Can You Type With Your Brain And Hear With Your Skin? Facebook Says These Are Possible

In the future, you can send a text to a friend without taking your hands off what you're doing. How? By typing directly with your brain.

At least, that's how Facebook envisions the technology it is developing. Facebook has revealed its ongoing research on "silent speech system" during the second day of the Facebook F8 developer conference.

This is in line with the company's move toward the development of virtual reality and augmented reality. Not surprisingly, Facebook has also unveiled its concept products for AR and VR use.

Typing With Your Brain

"So what if you could type directly from your brain?"

This is the thought-provoking question posed by Regina Dugan, vice president of engineering and head of Building 8, the research and development department of Facebook, during her keynote speech at the F8 developer conference.

Dugan revealed that Facebook has 60 people working on a technology that will soon tap into people's brains, decode the signals related to speech, then type these words instantly. This technology, dubbed the "silent speech system," can type up to 100 words per minute. For comparison, the average typing speed is 40 words per minute.

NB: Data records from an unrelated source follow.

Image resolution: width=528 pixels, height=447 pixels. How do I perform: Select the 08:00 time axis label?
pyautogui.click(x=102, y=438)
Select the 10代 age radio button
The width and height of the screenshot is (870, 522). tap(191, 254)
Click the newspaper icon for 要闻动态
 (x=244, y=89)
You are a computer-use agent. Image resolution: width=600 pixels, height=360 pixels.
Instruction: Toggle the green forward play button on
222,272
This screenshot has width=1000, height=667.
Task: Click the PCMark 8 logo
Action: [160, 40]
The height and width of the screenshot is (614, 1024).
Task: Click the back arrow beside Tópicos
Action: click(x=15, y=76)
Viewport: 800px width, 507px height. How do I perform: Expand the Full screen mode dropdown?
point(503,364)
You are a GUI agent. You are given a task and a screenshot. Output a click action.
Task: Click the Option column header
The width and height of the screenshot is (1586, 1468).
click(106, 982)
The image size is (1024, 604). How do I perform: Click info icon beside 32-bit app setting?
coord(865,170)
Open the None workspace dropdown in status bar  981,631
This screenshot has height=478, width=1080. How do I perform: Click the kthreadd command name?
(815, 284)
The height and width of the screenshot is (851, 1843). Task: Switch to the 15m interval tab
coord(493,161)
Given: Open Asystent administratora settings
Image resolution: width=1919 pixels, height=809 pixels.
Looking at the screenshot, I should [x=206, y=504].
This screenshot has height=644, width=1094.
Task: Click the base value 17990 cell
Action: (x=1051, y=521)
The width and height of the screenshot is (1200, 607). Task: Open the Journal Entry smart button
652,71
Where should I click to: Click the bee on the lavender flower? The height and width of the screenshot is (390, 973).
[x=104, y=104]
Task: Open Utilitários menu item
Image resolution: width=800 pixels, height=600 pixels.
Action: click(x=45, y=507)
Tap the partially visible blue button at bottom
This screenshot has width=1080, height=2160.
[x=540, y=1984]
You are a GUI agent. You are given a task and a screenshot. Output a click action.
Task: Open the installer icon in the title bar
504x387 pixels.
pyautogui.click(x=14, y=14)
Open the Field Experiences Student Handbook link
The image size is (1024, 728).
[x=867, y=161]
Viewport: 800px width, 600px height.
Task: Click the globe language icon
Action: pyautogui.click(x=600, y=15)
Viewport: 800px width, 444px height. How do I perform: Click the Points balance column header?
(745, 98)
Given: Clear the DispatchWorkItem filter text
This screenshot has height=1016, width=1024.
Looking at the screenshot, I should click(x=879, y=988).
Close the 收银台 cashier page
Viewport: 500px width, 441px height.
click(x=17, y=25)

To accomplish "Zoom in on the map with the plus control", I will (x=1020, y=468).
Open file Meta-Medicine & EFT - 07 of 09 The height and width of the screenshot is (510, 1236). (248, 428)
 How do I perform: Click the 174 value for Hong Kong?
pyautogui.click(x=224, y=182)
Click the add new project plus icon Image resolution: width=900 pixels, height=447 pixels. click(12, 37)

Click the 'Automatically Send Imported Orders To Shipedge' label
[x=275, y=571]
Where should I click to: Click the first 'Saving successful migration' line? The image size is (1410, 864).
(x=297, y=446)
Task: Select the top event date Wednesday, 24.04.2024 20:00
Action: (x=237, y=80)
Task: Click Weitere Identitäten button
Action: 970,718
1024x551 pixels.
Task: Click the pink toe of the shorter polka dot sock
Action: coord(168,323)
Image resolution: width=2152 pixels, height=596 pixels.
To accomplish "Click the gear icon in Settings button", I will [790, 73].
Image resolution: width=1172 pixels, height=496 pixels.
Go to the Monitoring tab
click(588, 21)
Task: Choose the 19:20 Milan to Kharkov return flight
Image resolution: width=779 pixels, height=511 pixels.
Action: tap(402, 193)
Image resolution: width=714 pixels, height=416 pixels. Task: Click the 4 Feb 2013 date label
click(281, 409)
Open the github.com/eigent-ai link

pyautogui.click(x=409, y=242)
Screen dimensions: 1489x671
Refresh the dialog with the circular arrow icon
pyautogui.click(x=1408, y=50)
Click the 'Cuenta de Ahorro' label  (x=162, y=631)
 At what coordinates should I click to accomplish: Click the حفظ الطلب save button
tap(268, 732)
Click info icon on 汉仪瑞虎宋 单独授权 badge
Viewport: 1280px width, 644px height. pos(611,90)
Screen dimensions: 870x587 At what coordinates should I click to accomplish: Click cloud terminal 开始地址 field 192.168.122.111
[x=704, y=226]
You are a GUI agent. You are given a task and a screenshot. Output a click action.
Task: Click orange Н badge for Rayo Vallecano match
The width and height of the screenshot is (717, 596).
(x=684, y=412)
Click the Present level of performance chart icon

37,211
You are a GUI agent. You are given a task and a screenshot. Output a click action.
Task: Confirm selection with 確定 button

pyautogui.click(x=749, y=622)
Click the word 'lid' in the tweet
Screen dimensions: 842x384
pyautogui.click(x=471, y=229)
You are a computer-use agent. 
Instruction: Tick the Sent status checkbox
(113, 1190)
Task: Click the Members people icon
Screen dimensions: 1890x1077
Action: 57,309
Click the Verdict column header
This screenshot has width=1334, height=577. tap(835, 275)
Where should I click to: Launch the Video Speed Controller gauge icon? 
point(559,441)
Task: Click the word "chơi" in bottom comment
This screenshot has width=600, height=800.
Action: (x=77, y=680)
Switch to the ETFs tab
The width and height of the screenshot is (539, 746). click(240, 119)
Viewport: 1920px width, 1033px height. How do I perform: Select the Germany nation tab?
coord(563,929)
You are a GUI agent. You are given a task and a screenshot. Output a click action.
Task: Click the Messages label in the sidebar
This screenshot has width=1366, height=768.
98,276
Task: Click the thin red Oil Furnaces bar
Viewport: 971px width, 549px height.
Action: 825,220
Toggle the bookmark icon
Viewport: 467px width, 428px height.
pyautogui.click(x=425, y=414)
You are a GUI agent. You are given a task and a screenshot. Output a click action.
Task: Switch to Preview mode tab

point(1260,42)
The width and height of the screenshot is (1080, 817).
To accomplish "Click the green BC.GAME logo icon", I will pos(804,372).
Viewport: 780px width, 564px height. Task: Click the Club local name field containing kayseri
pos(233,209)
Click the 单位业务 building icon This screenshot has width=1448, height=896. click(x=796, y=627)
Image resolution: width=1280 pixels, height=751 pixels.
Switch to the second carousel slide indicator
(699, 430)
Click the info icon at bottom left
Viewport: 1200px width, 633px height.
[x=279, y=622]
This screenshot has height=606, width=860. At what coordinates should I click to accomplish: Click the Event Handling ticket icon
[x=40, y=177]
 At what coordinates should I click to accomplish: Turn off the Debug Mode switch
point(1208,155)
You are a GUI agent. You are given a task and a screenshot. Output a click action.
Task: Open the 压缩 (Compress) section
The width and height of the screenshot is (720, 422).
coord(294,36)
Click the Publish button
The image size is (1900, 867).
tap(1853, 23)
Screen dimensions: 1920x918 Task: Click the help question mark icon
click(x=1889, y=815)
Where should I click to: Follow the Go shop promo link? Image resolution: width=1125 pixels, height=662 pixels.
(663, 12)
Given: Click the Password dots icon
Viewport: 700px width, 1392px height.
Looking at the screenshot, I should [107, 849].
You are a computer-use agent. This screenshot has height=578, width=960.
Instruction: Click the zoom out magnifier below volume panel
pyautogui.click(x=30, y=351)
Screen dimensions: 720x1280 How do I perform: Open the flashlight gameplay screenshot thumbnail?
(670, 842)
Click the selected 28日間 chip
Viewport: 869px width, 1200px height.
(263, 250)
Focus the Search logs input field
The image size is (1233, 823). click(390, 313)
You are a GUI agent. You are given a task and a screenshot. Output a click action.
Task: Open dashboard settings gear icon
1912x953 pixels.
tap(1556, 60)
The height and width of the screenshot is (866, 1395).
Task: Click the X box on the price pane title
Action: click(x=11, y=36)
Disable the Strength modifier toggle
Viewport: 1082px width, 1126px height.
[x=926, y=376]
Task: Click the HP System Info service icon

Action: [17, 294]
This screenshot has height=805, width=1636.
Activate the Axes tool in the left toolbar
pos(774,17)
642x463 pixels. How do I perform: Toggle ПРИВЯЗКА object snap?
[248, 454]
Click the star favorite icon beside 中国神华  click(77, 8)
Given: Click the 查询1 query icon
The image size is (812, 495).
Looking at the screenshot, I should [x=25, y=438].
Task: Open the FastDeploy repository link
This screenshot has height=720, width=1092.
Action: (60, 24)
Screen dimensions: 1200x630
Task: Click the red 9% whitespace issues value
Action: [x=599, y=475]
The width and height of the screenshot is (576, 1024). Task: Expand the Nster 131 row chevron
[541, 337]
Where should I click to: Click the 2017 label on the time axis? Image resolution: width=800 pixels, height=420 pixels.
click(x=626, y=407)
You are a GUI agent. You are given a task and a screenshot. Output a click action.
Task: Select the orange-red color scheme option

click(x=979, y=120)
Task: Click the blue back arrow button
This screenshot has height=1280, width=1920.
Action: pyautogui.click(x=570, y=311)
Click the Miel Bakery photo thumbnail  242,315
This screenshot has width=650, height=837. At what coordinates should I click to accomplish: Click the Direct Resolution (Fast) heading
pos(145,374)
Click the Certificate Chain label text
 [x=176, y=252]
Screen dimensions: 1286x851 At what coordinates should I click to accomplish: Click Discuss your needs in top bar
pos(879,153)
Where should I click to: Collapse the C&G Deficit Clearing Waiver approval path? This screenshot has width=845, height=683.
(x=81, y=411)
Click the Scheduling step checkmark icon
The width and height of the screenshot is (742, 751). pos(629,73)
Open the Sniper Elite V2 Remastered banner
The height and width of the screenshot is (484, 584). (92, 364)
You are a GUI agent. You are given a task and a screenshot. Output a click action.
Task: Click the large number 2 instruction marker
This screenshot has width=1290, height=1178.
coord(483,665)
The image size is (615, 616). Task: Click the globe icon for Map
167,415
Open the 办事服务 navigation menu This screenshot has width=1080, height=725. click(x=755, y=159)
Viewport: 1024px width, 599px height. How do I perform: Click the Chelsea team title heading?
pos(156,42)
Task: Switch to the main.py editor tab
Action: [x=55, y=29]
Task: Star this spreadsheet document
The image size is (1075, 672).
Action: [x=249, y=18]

And all this technology without any invasive surgical procedure.

Dugan, a former director of the Defense Advanced Research Projects Agency, and her team are neck-deep in work researching the use of optical imaging (via lasers capturing changes in the speech-associated neurons) to decode brain signals and translate them into words, which are then transmitted to other people. Think of texting via telepathy.

For this project, Facebook is collaborating with various academic and scientific institutions such as UC San Francisco, Johns Hopkins Medicine, UC Berkeley, Washington University School of Medicine, and Johns Hopkins University's Applied Physics Laboratory.

This idea isn't exactly novel or new. Stanford University researchers have been working on brain-to-computer technology that enables paralyzed people to type via their brains using electrodes implanted in their brains. This can help people with ALS and spinal cord injuries.

This effort by Facebook is another one in the line of Silicon Valley companies trying to push the envelope when it comes to technology and the human body. Tesla CEO Elon Musk has recently announced that he founded a company that wants to fuse computers with the human brain. Google also has a science division called Verily that is working on high-tech contact lenses.

What About Privacy?

This technology may sound amazing but it can also be scary. After all, people will let a company that makes its money from mining user data get a free pass into their minds, the very sanctuary of their private thoughts.

However, Facebook was quick to assuage this privacy concern; the company likened it to the kind of information we share online.

"This isn't about decoding your random thoughts. Think of it like this: You take many photos and choose to share only some of them. Similarly, you have many thoughts and choose to share only some of them," wrote Facebook in its F8 blog.

Dugan also described the technology as a mode of communication "with the convenience of voice and the privacy of text."

Hearing With Your Skin

This brain-typing technology could soon make conventional interfaces obsolete, as there won't be a need for one as the brain will pretty much do the typing. Thus, this tech could be the foundation of Facebook's move toward a future filled with augmented and virtual reality. The "brain mouse," as Dugan called it, will soon control the text input in this AR-led future.

So if you can send via your brain, how can your recipient receive it? Via brain, too?

According to Facebook, through your skin.

Dugan explained that we have 2 square meters (21.5 square feet) of skin in the body "packed with sensors" that are wired to the brain via nerves. Referring to the intuitive function of the Braille system for the blind, Facebook wants to translate electronic messages into signals that can be transmitted through the skin, then translated by the brain.

"Today we demonstrated an artificial cochlea of sorts and the beginnings of a new a 'haptic vocabulary,'" Dugan said.